The French Revolution
This seminar will be a deep dive into the world-historical event that gave birth to modernity: the French Revolution.
The seminar will offer students a foundation for understanding the extraordinary complexity of the Revolution itself. After getting up to speed quickly, we will devote most of our time to work on primary documents, works, and artefacts of the Revolution. We will ask some fundamental questions: do books make Revolutions? That is, what relationships can we establish between Enlightenment writing (especially that of Rousseau) and Revolution? Conversely, we will ask whether Revolutions can create art: we will study revolutionary theater (which, like the press, grew exponentially), study the great painter and revolutionary Jacques-Louis David—thanks to the importance of David, art historians such as T.J. Clark have offered some of the most compelling accounts of the relations among art, modernity, and revolutionary politics. We will explore the meaning and significance of “minor literature” (and in so doing seek to ask what minor literature is) and popular culture in shaping the Revolution; and seek to understand how the lines between art and propaganda are drawn.
The Revolution spurred and was shaped by the explosion of print—literally hundreds of newspapers sprang to life to life nearly immediately. We will read revolutionary journalists from the obscure to the famous (Camille Desmoulins), to the infamous (Marat). The Revolution also inaugurated a new era of oratory; we will read major speeches given in the National Assembly by Robespierre, Siéyès, Condorcet, and more. We will study some famous and some not so famous debates. We will study the politics of the street: marches, riots, and political posters (many of which are available for study in the Bancroft Rare Books library).
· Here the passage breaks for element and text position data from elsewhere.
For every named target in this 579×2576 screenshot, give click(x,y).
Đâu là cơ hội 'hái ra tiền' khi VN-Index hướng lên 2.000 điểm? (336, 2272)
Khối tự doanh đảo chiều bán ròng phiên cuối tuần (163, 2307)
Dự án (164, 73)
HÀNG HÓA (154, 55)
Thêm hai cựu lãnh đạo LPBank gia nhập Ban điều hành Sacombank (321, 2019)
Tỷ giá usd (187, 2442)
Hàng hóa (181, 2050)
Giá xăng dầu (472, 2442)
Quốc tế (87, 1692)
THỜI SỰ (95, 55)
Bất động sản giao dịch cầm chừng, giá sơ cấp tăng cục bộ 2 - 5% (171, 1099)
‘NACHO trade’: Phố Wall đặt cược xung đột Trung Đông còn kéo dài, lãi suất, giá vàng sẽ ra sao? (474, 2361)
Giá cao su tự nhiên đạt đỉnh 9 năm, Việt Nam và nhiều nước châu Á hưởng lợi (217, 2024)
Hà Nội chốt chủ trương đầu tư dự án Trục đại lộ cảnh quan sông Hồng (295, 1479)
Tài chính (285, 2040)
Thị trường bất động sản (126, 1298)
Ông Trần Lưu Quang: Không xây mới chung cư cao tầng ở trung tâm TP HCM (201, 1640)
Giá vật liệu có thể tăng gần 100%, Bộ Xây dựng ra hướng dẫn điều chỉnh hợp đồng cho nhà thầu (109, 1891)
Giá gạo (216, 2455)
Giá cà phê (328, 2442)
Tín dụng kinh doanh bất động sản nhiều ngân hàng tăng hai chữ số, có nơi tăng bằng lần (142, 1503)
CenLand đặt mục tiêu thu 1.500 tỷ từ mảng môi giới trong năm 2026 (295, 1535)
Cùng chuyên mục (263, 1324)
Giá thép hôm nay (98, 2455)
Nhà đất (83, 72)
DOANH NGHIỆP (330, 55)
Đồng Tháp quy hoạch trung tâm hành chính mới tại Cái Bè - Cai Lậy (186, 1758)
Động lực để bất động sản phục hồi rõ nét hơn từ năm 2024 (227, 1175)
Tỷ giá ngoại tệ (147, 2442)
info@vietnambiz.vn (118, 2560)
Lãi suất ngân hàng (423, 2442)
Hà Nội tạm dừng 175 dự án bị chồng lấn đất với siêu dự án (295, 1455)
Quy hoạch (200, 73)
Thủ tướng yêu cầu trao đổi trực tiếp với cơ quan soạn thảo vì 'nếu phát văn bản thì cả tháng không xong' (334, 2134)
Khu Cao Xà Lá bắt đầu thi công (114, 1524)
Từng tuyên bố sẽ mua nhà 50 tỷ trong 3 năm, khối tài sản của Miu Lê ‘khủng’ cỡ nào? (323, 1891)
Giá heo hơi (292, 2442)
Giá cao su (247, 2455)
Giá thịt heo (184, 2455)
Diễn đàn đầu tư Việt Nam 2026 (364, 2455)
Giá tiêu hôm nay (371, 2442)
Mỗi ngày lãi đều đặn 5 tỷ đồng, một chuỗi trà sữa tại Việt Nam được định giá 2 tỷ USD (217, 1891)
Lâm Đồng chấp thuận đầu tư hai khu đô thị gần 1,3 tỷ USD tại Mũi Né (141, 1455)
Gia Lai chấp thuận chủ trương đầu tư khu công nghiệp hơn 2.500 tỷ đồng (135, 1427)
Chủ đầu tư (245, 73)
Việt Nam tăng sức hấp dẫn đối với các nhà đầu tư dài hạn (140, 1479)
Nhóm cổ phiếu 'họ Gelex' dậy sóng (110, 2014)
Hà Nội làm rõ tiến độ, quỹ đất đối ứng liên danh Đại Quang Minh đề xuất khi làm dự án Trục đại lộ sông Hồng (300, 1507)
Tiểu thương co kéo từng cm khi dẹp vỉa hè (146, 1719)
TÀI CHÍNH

We will study the Haitian Revolution, itself a world-historical event, and the relation between it and the French Revolution.
We will study the French Revolution’s re-invention of time and space: i.e. the invention of the Revolutionary republican calendar (refigured by a poet!) and of the metric system.
This seminar will immerse students in the specificity of the Revolution itself, and also help us examine even larger questions about the relation between art and history, artistic representation and political representation, and the relation between political and social equality. We will study revolutionary changes to language, law, conceptions of race, the family, the city of Paris, and much more.
All this, and the guillotine!
Readings will be in French, class discussion largely in English.